§ **What to do**: From the data below, set down exactly the lines between the one holding "Click the Fast-forward control" and the one holding "Viewport: 1500px width, 757px height.", inclusive, and no others.

§ **The data**:
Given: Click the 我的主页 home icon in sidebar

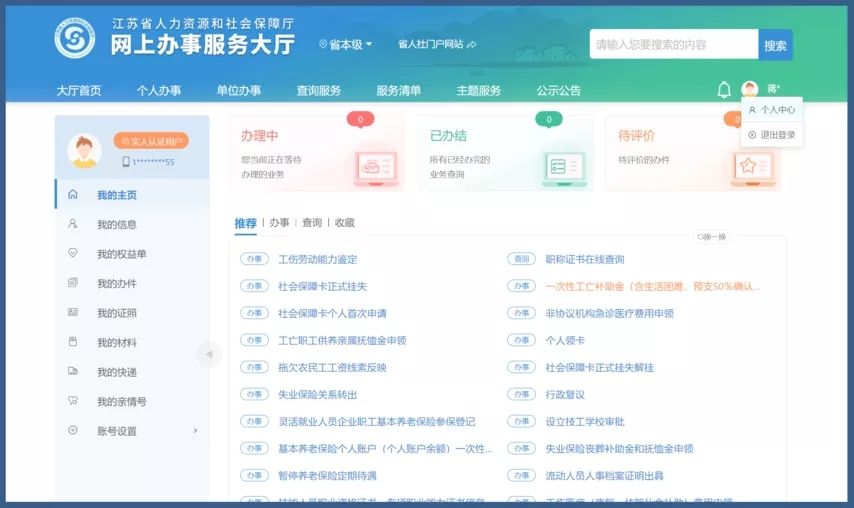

...

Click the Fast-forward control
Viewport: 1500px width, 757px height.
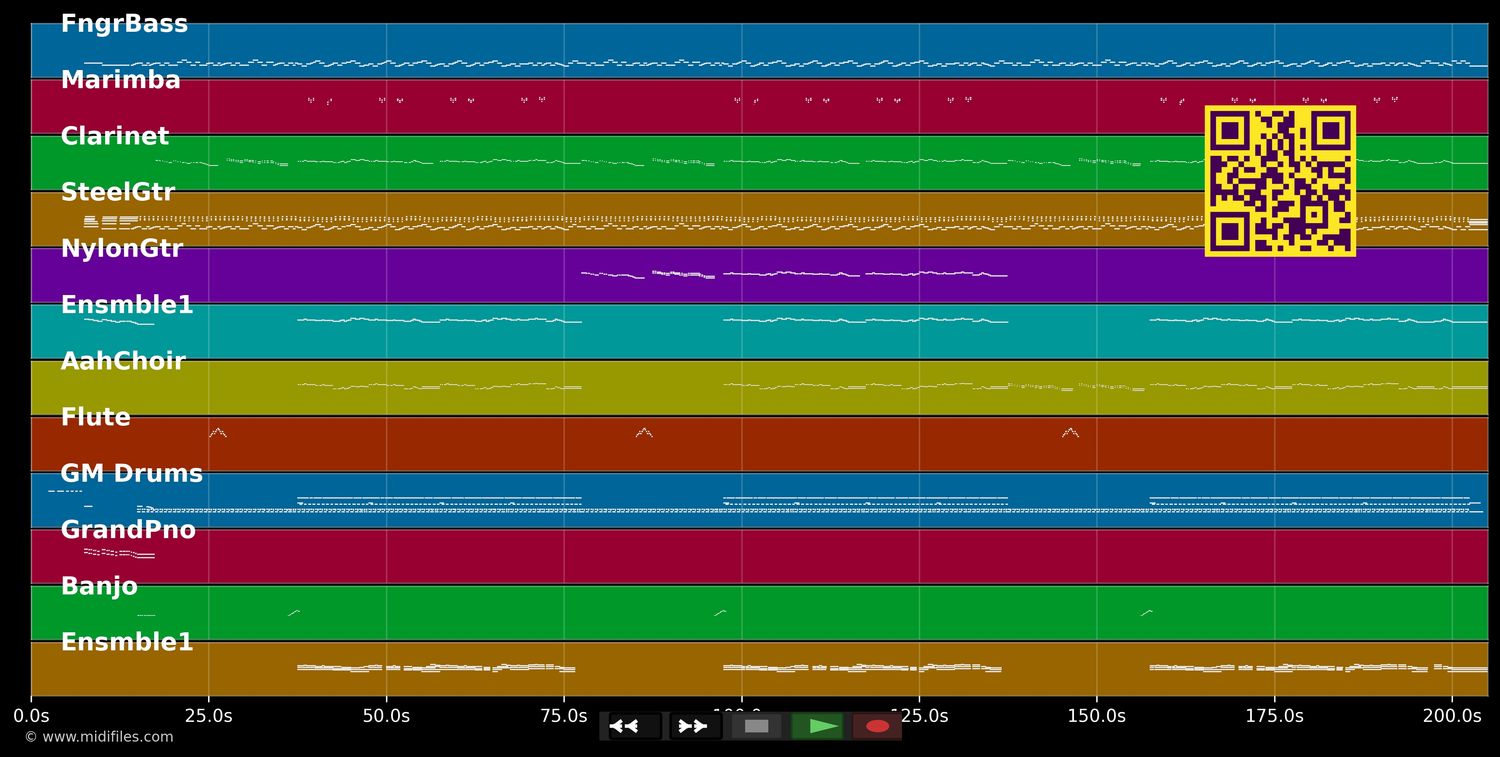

---

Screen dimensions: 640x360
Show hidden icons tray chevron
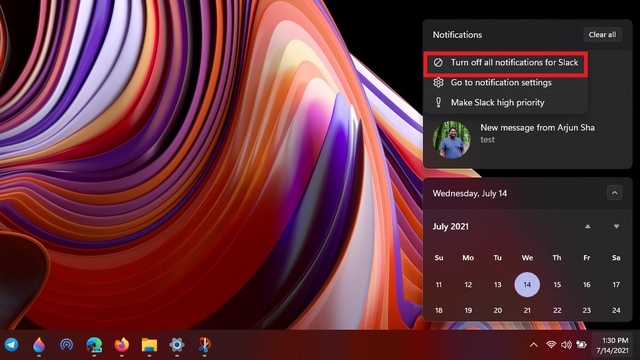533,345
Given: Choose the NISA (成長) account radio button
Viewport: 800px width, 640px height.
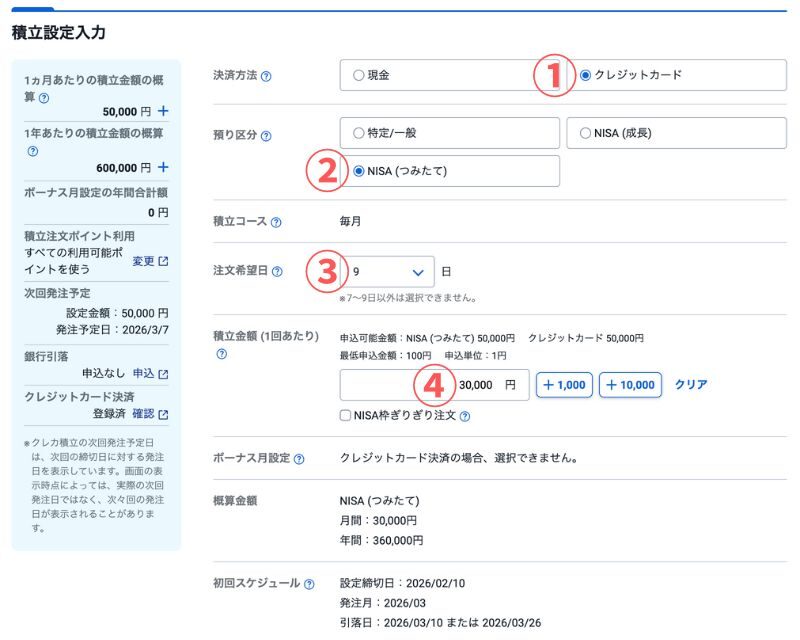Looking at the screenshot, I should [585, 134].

§ **Response for this exercise**:
Click the Fast-forward control
Viewport: 1500px width, 757px height.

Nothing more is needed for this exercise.